In English Regions, there was a system known as VERA. The same clean backgrounds for the BBC 1 Symbol and selected BBC 2 idents were loaded onto VERA and there was a panel in the gallery where you could select which one you wanted and it would add the regional logo on the output to the vision mixer. ISTR it would run 'instantly' when it got an on-air tally from the vision mixer (which is why a lot of regional junctions start with a momentarily static ident!).
English regions originally had laser discs too, and the same IPK Logogens as network that added the BBC East, BBC North West etc. logos over the clean idents. They were controlled by a custom (IPK again I think) laser disc controller that had cue buttons for the various BBC One and BBC Two idents.

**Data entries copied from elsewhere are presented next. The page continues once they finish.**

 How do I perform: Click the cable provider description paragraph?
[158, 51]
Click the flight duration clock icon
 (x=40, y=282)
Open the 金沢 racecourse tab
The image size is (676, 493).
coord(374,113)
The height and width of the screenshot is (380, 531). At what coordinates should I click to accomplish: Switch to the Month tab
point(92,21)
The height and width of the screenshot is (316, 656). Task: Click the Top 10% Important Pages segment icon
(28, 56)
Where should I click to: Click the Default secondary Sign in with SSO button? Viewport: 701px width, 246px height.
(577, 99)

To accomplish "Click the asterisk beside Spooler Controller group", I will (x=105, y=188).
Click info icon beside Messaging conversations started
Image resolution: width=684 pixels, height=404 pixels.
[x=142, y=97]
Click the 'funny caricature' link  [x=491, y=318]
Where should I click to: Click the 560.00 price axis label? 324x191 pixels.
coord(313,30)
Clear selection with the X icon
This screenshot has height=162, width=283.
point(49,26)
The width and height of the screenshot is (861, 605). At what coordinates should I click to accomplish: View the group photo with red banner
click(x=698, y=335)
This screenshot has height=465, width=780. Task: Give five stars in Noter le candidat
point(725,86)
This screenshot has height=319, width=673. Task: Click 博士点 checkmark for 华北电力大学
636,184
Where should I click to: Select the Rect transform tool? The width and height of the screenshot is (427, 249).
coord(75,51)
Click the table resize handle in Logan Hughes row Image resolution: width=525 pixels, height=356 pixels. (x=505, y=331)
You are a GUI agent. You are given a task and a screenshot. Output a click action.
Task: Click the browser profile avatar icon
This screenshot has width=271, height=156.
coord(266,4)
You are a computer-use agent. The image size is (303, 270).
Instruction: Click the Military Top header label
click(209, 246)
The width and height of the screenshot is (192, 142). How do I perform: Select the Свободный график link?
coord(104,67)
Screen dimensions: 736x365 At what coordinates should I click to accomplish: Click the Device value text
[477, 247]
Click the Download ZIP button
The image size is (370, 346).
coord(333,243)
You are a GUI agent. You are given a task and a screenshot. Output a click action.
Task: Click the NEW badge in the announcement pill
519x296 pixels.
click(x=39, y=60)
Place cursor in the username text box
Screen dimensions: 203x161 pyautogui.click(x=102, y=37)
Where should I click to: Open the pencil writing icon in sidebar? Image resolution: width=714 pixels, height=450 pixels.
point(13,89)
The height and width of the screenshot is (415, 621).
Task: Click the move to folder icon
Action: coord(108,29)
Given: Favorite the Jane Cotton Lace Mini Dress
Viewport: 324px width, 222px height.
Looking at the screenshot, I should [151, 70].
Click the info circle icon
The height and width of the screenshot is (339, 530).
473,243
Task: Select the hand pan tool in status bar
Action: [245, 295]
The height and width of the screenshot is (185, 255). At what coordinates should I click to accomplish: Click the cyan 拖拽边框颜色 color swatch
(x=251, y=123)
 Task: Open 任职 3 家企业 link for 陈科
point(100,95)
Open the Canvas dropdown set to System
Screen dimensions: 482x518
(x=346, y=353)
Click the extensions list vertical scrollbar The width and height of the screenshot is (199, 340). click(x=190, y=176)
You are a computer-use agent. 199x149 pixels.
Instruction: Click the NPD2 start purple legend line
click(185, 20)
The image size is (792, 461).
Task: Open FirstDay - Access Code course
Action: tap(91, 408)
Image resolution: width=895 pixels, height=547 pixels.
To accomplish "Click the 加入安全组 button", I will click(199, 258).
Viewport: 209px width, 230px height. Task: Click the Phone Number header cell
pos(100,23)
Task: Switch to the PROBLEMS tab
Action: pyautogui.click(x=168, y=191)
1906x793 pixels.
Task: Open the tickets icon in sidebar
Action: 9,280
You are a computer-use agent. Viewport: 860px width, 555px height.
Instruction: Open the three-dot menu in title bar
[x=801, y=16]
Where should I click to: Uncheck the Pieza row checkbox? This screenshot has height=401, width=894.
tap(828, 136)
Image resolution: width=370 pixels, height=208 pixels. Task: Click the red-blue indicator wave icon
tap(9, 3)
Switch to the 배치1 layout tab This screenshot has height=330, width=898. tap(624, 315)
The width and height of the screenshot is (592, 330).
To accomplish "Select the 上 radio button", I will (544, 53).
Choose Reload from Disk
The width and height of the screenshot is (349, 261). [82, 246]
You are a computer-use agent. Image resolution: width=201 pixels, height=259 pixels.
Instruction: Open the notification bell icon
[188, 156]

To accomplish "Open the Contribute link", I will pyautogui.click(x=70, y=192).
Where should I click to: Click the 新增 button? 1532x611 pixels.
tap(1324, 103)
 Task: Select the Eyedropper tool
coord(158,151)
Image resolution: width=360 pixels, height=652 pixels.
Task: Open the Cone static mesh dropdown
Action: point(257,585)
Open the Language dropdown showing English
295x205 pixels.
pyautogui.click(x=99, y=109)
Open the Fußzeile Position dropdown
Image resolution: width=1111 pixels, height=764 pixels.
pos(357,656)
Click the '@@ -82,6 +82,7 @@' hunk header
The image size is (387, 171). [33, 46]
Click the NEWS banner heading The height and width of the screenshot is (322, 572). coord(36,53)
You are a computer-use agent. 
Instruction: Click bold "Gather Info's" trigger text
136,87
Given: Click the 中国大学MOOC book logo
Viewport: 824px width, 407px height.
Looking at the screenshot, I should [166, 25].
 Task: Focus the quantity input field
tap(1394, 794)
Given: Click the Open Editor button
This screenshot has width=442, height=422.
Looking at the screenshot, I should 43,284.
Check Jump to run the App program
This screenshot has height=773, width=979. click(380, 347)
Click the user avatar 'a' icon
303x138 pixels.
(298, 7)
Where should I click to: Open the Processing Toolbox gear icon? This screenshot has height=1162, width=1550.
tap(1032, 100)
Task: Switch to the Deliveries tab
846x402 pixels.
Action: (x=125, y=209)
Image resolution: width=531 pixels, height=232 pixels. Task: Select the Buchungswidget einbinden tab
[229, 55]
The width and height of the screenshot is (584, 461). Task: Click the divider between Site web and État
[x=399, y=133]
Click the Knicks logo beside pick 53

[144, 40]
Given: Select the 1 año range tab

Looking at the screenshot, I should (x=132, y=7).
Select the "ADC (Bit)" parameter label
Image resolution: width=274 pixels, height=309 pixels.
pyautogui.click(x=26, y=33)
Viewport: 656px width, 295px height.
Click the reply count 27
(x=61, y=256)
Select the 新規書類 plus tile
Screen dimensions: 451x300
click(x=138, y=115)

Most regions only used a couple of BBC Two idents, and used the spare capacity on the disc to record opening titles etc. Certainly Look East in the early-to-mid 90s had all their titles on Laser. (They'd pre-record the opening titles, using Laser, and then use Laser live for the ident)
Vera was introduced as the laser disc players were obsolete and beginning to die, and sources of blank discs were beginning to be an issue. Also new regions were appearing, and it wasn't possible to get laser disc players for them.
BBC National News also introduced the laser discs to play titles (and backings) for the cut-glass corporate blue One/Six/Nine bulletins (in some cases two discs were slaved to do proper key and fill in sync), and continued to use them for titles well into the 00s. They were finally retired when Stingray was introduced for a while (the era when there was a complex key reveal off the titles), though it was then replaced by a standard server clip after a later relaunch.